WHAT ABOUT OTHER SPECIES?

Rules governing the control of animals such as stoats and weasels remain unchanged. Game birds are not affected so Natural England’s decision doesn’t affect game shooting. These are covered by a different section within the Wildlife and Countryside Act 1981.

A full list the species that may be killed outside the closed season are listed in Schedule 2.

 

WHAT TO DO IF YOU USE A GENERAL LICENCE?

It is expected that, over time, many situations currently covered by the three general licences will be covered by new licences.

Natural England is undertaking new licensing assessments to support lethal control of certain birds in defined situations, and will be prioritising areas of high demand such as to prevent serious damage to livestock from carrion crow and to preserve public health and safety from the impacts of feral pigeons. It intends to start issuing these licences from the week commencing 29 April when more details should be available.

If people need to take action in the meantime they will need to apply for an individual licence, using an interim process which should be available on www.gov.uk from 25 April.

In very limited circumstances, people may be allowed to undertake urgent action in accordance with the existing requirements of section 4 of the Wildlife and Countryside Act 1981.

Anyone exercising lethal control of birds after Thursday 25 April 2019 without taking the above steps will not be covered by a general licence and could be committing an offence.

If you are unsure what you should do on your land, visit the Natural England licensing webpage for more information and advice

 

WHAT IS THE CLA DOING?

  • All rural and shooting organisations whose members are affected convened a conference call on 24 April to agree key asks of Natural England.
  • A meeting has been convened for Tuesday 30 April when MPs will speak to Parliamentary Under Secretary of State at Defra, Therese Coffey, about Natural England’s revocation of these licences.
  • The CLA is vigorously challenging the decision to revoke these licences and is urgently seeking a meeting with the new chair of Natural England, Tony Juniper.

CLA President Tim Breitmeyer said: “It is hugely disappointing that Natural England is being diverted into reviewing these licences for no practical benefit. This will place additional strain on their limited resources, further creating an ever growing sense of frustration at a time when farmers are proactively engaging with the environmental agenda.

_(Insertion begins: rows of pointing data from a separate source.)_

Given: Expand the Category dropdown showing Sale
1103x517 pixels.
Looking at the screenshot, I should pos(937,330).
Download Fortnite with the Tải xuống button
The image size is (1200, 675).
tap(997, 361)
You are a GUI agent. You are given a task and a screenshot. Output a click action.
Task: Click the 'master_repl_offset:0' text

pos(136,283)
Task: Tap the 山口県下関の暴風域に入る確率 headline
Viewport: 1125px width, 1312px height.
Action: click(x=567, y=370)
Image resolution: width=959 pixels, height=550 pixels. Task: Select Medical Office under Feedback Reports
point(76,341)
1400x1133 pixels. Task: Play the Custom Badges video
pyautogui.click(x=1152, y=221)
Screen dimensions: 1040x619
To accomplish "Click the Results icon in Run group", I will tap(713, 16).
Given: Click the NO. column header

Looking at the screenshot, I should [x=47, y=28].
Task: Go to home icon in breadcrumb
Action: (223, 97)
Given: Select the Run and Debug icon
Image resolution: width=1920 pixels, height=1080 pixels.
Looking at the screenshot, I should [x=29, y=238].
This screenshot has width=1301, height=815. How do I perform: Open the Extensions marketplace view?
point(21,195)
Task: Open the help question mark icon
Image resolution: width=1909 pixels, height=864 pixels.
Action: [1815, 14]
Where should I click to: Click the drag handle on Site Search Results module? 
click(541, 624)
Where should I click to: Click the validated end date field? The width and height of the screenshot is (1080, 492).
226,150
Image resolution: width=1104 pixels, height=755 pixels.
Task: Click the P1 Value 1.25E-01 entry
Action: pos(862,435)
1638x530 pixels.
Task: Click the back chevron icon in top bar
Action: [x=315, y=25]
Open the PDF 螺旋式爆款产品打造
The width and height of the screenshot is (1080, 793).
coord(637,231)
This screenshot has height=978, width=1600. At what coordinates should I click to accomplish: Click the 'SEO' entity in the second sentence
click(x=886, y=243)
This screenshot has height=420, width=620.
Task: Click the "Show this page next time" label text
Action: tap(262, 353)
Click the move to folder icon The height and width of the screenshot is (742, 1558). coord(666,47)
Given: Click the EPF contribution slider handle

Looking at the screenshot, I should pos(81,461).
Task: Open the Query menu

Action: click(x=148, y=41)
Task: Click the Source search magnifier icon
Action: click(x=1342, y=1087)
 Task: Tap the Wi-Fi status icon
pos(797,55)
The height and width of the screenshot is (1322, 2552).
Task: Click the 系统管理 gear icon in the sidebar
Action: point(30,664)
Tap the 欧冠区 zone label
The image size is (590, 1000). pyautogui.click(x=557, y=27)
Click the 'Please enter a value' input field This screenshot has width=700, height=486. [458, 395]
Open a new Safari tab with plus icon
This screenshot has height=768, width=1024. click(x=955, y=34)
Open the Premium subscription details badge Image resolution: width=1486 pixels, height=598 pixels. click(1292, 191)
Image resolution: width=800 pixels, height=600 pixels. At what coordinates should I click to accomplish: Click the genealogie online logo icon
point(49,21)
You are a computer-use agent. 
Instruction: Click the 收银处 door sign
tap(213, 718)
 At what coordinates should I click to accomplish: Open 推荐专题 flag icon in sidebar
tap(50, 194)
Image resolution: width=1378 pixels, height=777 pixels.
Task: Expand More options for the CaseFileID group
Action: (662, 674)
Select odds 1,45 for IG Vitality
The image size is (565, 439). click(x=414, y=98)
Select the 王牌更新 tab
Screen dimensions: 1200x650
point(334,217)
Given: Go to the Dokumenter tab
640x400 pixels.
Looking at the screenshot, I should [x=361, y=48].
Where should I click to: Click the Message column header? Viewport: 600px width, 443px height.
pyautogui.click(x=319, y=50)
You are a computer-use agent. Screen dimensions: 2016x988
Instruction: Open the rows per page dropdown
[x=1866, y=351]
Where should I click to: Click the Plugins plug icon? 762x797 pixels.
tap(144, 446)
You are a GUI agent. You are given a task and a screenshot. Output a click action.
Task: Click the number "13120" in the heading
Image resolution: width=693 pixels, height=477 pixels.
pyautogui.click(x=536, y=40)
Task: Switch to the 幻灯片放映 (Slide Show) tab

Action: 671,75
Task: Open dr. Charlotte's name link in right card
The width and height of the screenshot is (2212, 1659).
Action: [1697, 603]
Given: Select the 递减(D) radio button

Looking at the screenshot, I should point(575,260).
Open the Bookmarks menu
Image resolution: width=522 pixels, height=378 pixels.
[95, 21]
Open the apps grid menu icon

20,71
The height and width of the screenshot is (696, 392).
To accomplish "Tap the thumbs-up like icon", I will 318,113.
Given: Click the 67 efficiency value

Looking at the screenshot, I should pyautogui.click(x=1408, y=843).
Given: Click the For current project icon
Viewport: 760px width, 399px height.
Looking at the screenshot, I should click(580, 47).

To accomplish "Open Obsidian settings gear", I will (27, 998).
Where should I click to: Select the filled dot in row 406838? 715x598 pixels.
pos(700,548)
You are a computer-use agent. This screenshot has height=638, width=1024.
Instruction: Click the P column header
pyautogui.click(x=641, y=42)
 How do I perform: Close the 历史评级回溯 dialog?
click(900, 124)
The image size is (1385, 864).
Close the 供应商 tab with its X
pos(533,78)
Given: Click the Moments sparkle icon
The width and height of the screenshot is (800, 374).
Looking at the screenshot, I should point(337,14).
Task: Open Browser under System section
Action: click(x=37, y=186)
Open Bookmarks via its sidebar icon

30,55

“These licences have worked successfully for many years, enabling farms and rural businesses to produce a secure supply of food alongside protection for young livestock, farmland birds and other wildlife from a range of predatory wild birds. This decision means farmers and land managers are now plunged into uncertainty at a critical season for both wildlife and farming.

“The CLA will urgently work with Natural England to ensure there is an alternative solution without delay.”

 

Click here to read Natural England's full announcement

Click here to contact your regional office if you require further advice

 

This serious lack of communication with key stakeholders is totally unacceptable and has been urgently fed back to NE, but it has badly shaken the confidence of rural stakeholders and customers alike.